A verbatim repeat of the lines below is required, with the pictures removed.

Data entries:
——————————
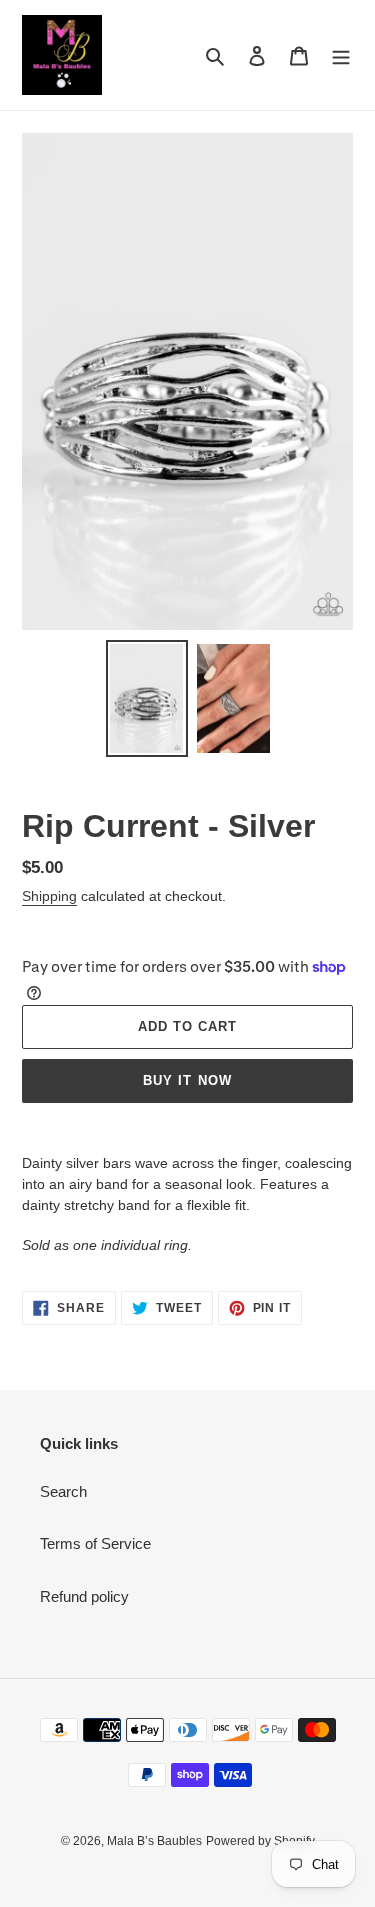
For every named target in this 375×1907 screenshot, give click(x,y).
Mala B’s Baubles (154, 1841)
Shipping (49, 896)
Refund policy (84, 1596)
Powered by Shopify (260, 1841)
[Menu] (341, 55)
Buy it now (187, 1080)
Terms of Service (95, 1543)
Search (63, 1491)
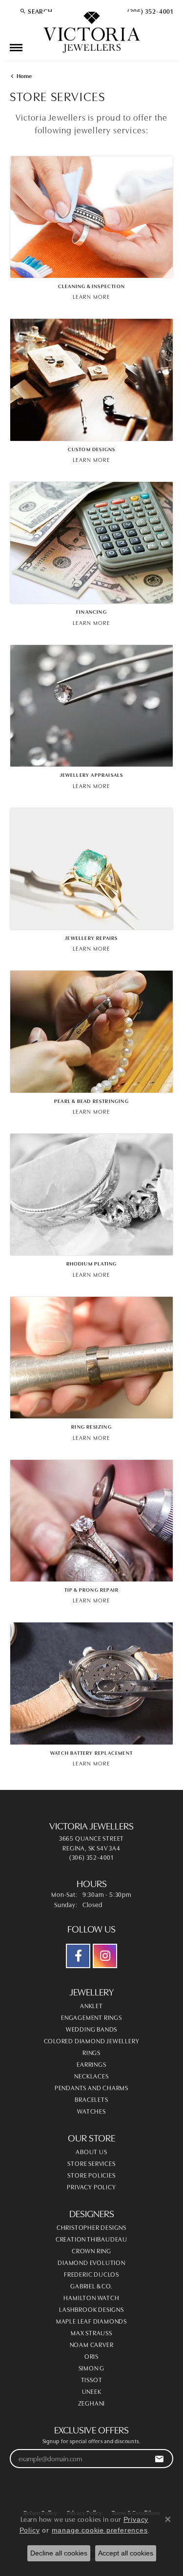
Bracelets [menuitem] (91, 2099)
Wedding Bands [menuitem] (91, 2028)
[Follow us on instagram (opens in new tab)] (105, 1956)
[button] (36, 10)
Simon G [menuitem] (92, 2367)
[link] (149, 10)
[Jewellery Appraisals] (91, 705)
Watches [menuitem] (91, 2110)
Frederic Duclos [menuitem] (91, 2273)
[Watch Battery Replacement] (91, 1683)
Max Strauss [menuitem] (91, 2332)
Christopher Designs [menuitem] (91, 2227)
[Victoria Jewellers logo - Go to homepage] (92, 33)
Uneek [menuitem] (92, 2391)
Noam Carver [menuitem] (92, 2344)
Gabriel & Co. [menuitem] (91, 2285)
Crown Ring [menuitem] (91, 2250)
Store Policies (91, 2174)
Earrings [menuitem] (91, 2063)
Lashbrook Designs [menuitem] (91, 2309)
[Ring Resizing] (91, 1357)
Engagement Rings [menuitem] (91, 2017)
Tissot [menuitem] (91, 2379)
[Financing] (91, 542)
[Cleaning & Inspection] (91, 217)
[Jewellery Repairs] (91, 869)
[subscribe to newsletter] (159, 2458)
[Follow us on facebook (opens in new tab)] (78, 1956)
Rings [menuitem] (91, 2052)
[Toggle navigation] (16, 47)
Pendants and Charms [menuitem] (91, 2087)
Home (24, 75)
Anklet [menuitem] (91, 2005)
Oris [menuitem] (91, 2355)
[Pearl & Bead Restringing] (91, 1031)
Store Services (91, 2163)
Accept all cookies (125, 2553)
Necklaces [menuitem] (91, 2075)
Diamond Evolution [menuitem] (91, 2262)
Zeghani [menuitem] (91, 2402)
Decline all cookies (58, 2553)
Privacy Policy (91, 2186)
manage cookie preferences (100, 2530)
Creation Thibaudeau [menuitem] (91, 2238)
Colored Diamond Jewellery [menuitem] (92, 2040)
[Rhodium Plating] (91, 1194)
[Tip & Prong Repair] (91, 1520)
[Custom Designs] (91, 379)
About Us (91, 2151)
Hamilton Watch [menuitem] (91, 2297)
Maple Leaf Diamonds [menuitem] (91, 2320)
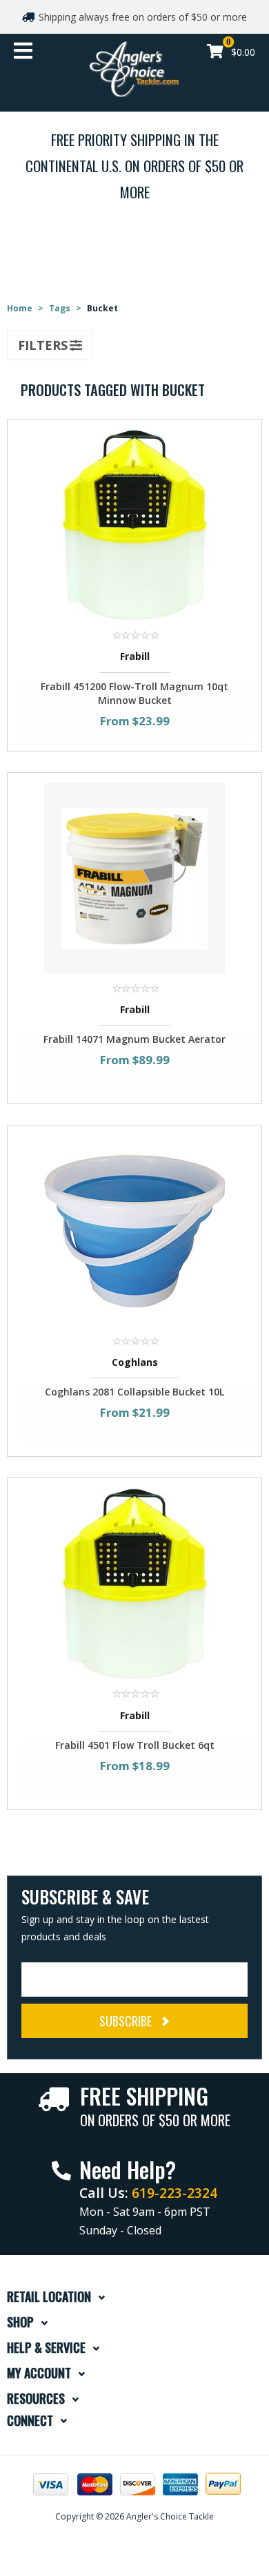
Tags (59, 308)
——————————
» **Response box**:
For every named target in this 375×1907 screenshot, give click(x,y).
Mala B’s Baubles (154, 1841)
Shipping (49, 896)
Refund policy (84, 1596)
Powered by Shopify (260, 1841)
[Menu] (341, 55)
Buy it now (187, 1080)
Terms of Service (95, 1543)
Search (63, 1491)
Bracelets [menuitem] (91, 2099)
Wedding Bands [menuitem] (91, 2028)
[Follow us on instagram (opens in new tab)] (105, 1956)
[button] (36, 10)
Simon G [menuitem] (92, 2367)
[link] (149, 10)
[Jewellery Appraisals] (91, 705)
Watches [menuitem] (91, 2110)
Frederic Duclos [menuitem] (91, 2273)
[Watch Battery Replacement] (91, 1683)
Max Strauss [menuitem] (91, 2332)
Christopher Designs [menuitem] (91, 2227)
[Victoria Jewellers logo - Go to homepage] (92, 33)
Uneek [menuitem] (92, 2391)
Noam Carver [menuitem] (92, 2344)
Gabriel & Co. [menuitem] (91, 2285)
Crown Ring [menuitem] (91, 2250)
Store Policies (91, 2174)
Earrings [menuitem] (91, 2063)
Lashbrook Designs [menuitem] (91, 2309)
[Ring Resizing] (91, 1357)
Engagement Rings [menuitem] (91, 2017)
Tissot [menuitem] (91, 2379)
[Financing] (91, 542)
[Cleaning & Inspection] (91, 217)
[Jewellery Repairs] (91, 869)
[subscribe to newsletter] (159, 2458)
[Follow us on facebook (opens in new tab)] (78, 1956)
Rings [menuitem] (91, 2052)
[Toggle navigation] (16, 47)
Pendants and Charms [menuitem] (91, 2087)
Home (24, 75)
Anklet [menuitem] (91, 2005)
Oris [menuitem] (91, 2355)
[Pearl & Bead Restringing] (91, 1031)
Store Services (91, 2163)
Accept all cookies (125, 2553)
Necklaces [menuitem] (91, 2075)
Diamond Evolution [menuitem] (91, 2262)
Zeghani [menuitem] (91, 2402)
Decline all cookies (58, 2553)
Privacy Policy (91, 2186)
manage cookie preferences (100, 2530)
Creation Thibaudeau [menuitem] (91, 2238)
Colored Diamond Jewellery [menuitem] (92, 2040)
[Rhodium Plating] (91, 1194)
[Tip & Prong Repair] (91, 1520)
[Custom Designs] (91, 379)
About Us (91, 2151)
Hamilton Watch [menuitem] (91, 2297)
Maple Leaf Diamonds [menuitem] (91, 2320)
Tags (59, 308)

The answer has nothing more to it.